Günlerden Cumartesi. Saat akşamüstünden bir saat.
Denizin nemli havası vuruyor. İnsanlar geçiyor sahilden. Balıkçılar teknelerinde bir şeylerin hazırlığında. Bağırarak konuşuyorlar.
Uzaklardan bir kafede akşamki canlı müziğe hazırlık var. Tiz sesli biri yine oturanların birbirini dinlemesini sabote edip gecenin sonunda birkaç ‘üstad’ iltifatı ile evine gidecek.
İki genç, küçük bir süs köpeğini gezintiye çıkarmış. Kediler de evdekilerin çıkmasını ve evin onlara kalmasını beklemekte.
Çocuklar, anne babalarından kopmuş paytak şekilde koşturuyorlar.
Anneler çocuğa, denize, eşine ve akşamki işlere yoğunlaşmış her şeye yetişme telaşında. Babalar dünya gündemine bakıyorlar x’te.
Yüzyıllardır değişmeyen gündeme.
Ölenin ve öldürenin sıraya girdiği ve sırasıyla değiştiği lanetli gündeme…
Her taşın ya baş ezdiği ya zalime atıldığı, hiç denizde sektirilmediği bir coğrafyada. Zalimin de bir zamanların mazlumu olduğu lanetli coğrafya.
Tüm zalimlerin dost tüm mazlumların düşman olduğu tuhaf bir coğrafya… Ve tuhaf kelimesi çoğu yerde küfürden de beterdir.
Saatler geçiyor.
Karanlık çökmüş, kalabalık sahilde artıyor.
Yemekler yenmiş ışıkların altında birer gölge olmaya hazırlıklar tam hız başlamış.
Tiz sesli şarkıcı da yavaştan başlamış istekleri almaya. Teşekkürler ediliyor, istek parçada bulunan kadın isteği çalındığı için alkışlıyor. ‘benim o’ der gibi.
Yanda düğün salonu var.
İç Anadolu düğünü galiba. Ankara havası çalınıyor. Neşet’ten de Biter Gırşehir’in Gülleri çalınıyor. Tam da şu anda oturanlar kaşıklarıyla ayağa kalkıp oynamaya devam edecekler. Bunu bir mahalle düğününde görmüştüm.
Uzakta bir kafe var oraya gitmeyi düşünüyorum. Sesler biraz daha az olmalı
Bir yandan dağlar bir yandan deniz bir yandan insanlar… Yürüyorum.
Birkaç arkadaş mesajı, işler güçler, indin mi mutlaka haber verler, yapılan planlar, mutlaka tanışmalısınlar.

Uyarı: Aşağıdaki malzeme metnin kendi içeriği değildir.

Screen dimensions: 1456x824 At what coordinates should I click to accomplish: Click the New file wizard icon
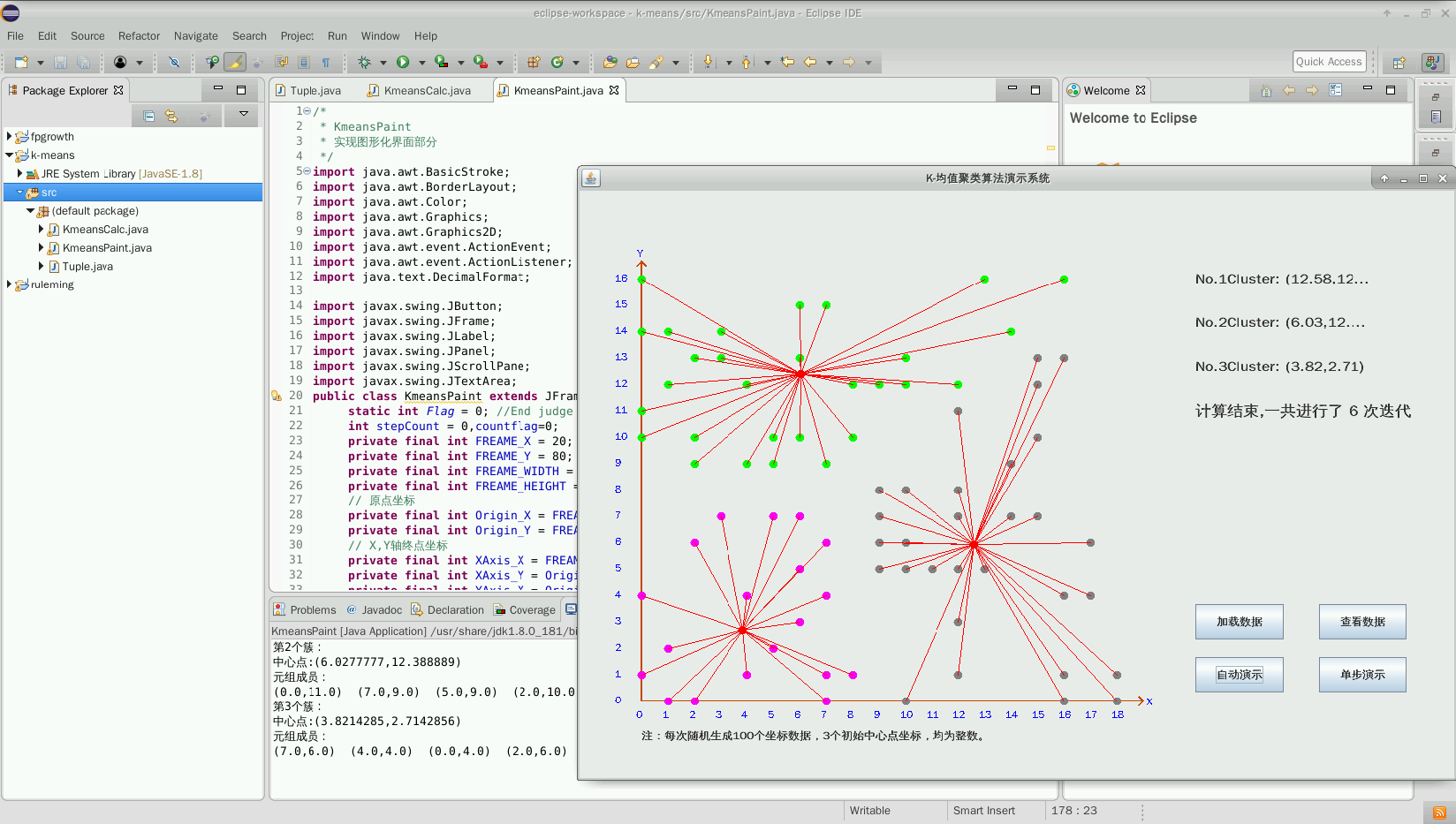(21, 62)
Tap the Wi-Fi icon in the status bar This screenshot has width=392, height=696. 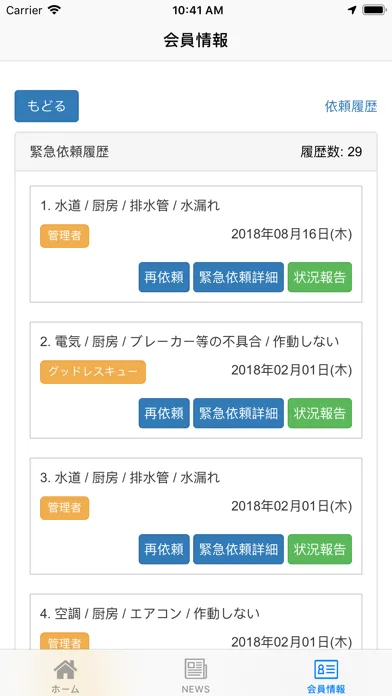(x=55, y=10)
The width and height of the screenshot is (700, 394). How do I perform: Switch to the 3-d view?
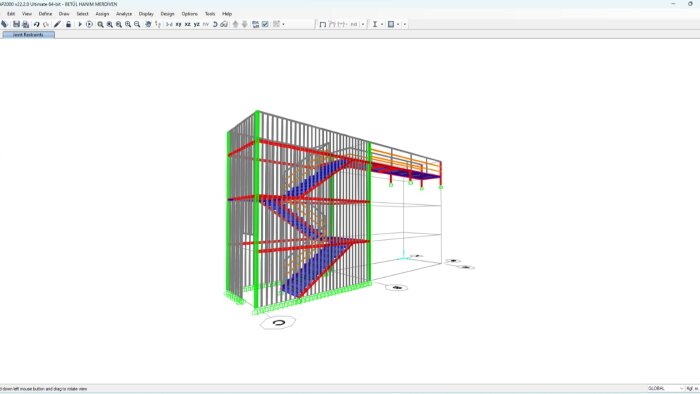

Kimse yok ben tek varım burada ve kimsenin de haberi yok.
Oturup siparişi veriyorum, ardından mesajlara bakmayıp Ortadoğu’daki herkes gibi haberlere bakıyorum.
Mazlum Kobani Fransa’ya gitmiş, insanlar Mersin’den denize gıda atıp Gazze’ye ulaştırmaya çalışıyor, İran yeni saldırı-savunma hazırlığında, silahlar yakılmış ve bir şahsiyet o silahları boyayıp sergi yapmak için istiyor sadece tuhaf diyorum.
Birileri yine x’te birilerinin yalnız olmadığını, birilerinin serbest bırakılması gerektiğini, birilerinin aç olduğunu yazıyor.
Birileri yıllarca yalnız, birileri yıllarca hapiste, birileri yıllarca aç…
Siparişler geliyor.
Hiç çocuk çalışan yok. Bu çok güzel. Hafif bir müzik var. Denizden karaya doğru bir serinlik…
Telefonu, gündemi, her şeyi bırakıp masaya dönüyorum.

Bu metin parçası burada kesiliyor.